In due course the cases with their precious contents reached the site of erection, but unfortunately the season was so far advanced that the engineer concluded he could not complete the erection of the lantern before the monsoon broke. As the contents of the cases were preserved by the tin armour from climatic attacks, he stored the cases securely, and with his workmen left the place until favourable weather returned.

Some weeks later the chief and his toilers reappeared upon the scene. All preparations for setting the optical apparatus were completed. Imagine the dismay of the engineer when, on opening the case containing the most important parts of the lantern, he found that it had been raided by white ants. They had driven their tracks spirally through the tow, which evidently they had enjoyed, and although this was of little consequence, the formic acid had played sad havoc with the bright surfaces of the spindles. In lighthouse engineering the surfaces of these parts must be as bright and as clean as a mirror to insure smooth, steady working. But now these spindles were as pitted and marked as a victim to smallpox. It was a maddening contretemps, since the only way to restore the vital bright surfaces was to turn them in the lathe. Such a tool was not available within a hundred or more miles. Erection had to be delayed, however, until this treatment was effected.

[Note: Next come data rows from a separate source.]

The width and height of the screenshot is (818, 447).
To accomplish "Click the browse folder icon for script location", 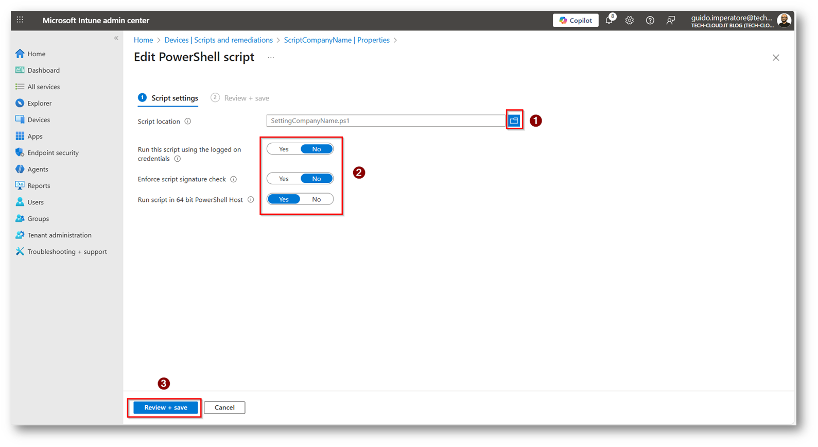I will coord(514,121).
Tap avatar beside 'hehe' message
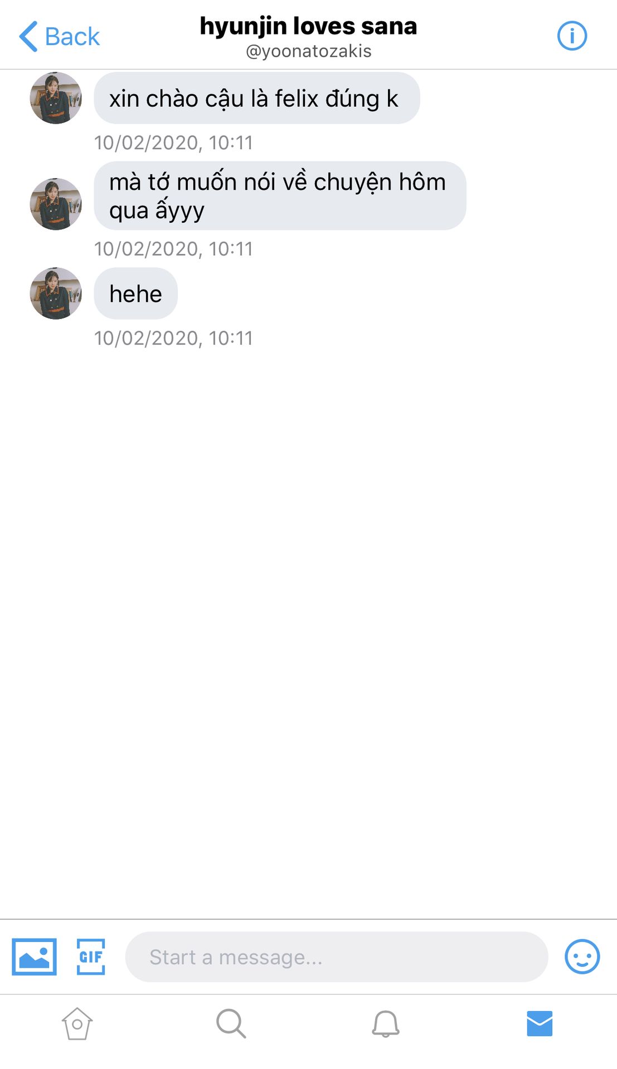Screen dimensions: 617x1069 click(x=56, y=293)
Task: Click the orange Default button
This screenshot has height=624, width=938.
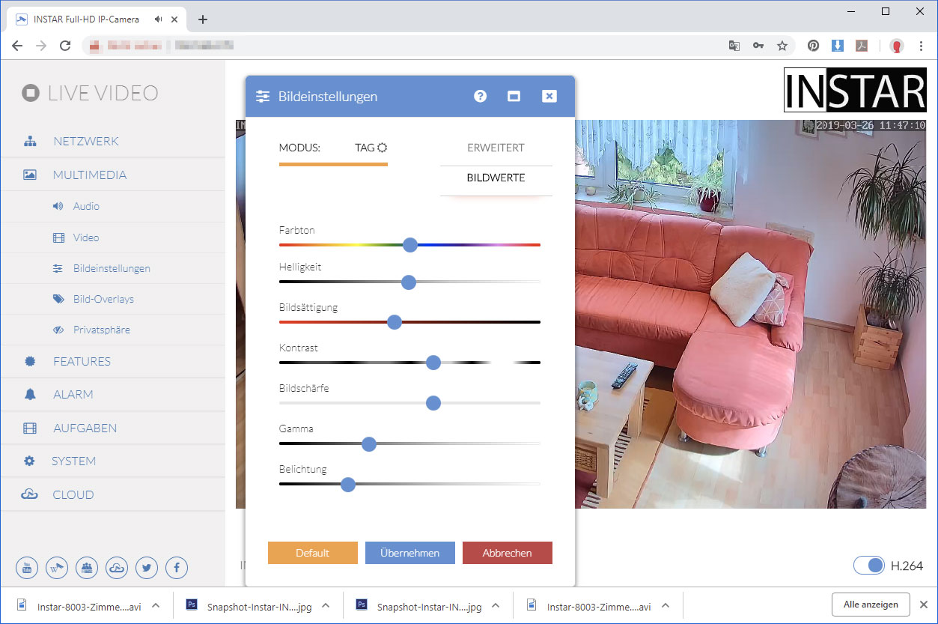Action: click(312, 553)

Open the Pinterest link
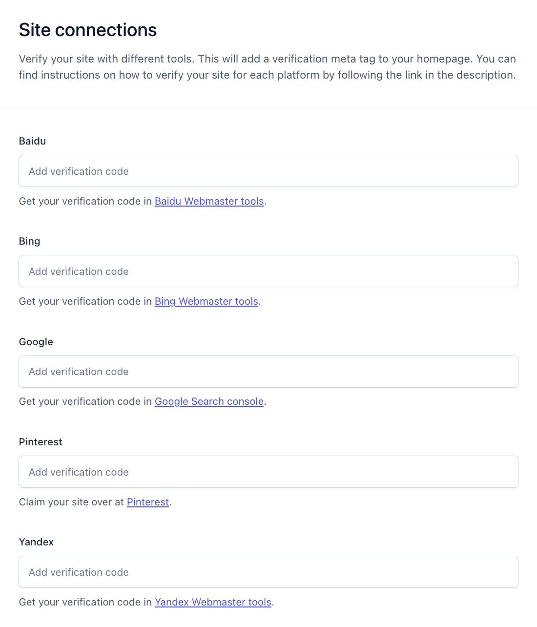[x=147, y=502]
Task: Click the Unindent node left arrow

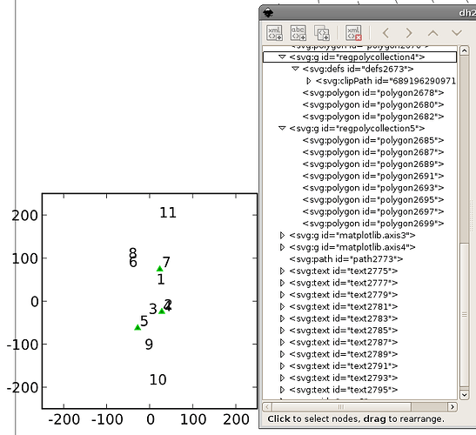Action: pos(385,33)
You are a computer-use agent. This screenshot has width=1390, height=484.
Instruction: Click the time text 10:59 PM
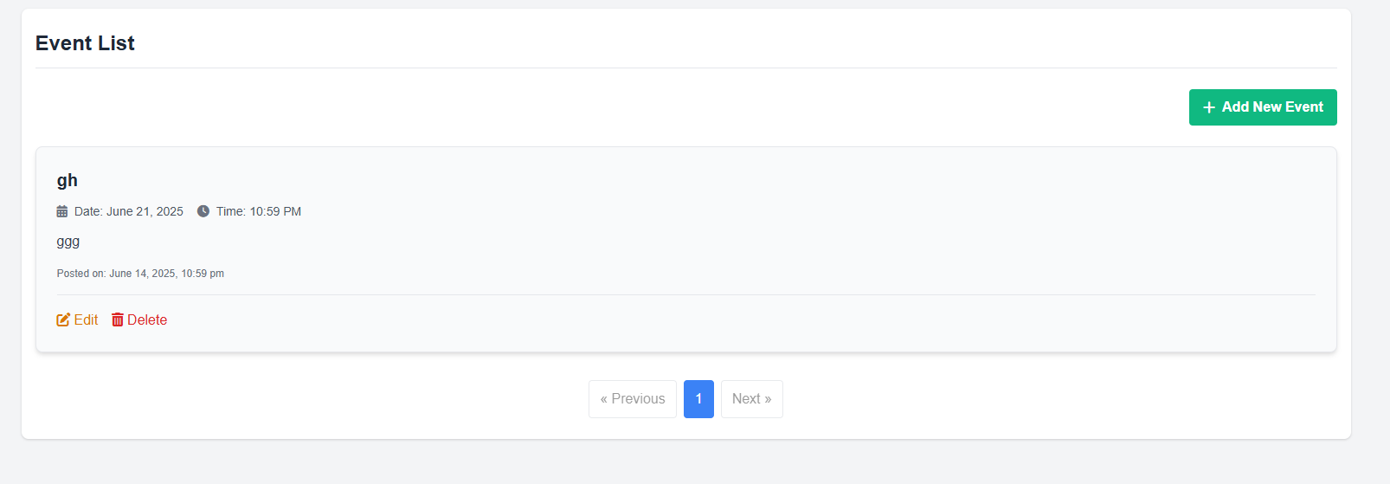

Seeing that the tin case was soldered up with such infinite care, the question arises. How did the ants get into it? To the engineer it seemed an inscrutable puzzle, but he subjected the case to a minute examination. Finally he solved the problem. At one corner he found that a nail, while being driven during the process of nailing up the heavy outer wooden case at the English factory, had turned slightly, so that its point had punctured the inner metal case. The ants, too, had discovered this minute breach, and through it had swarmed to the attack upon the interior.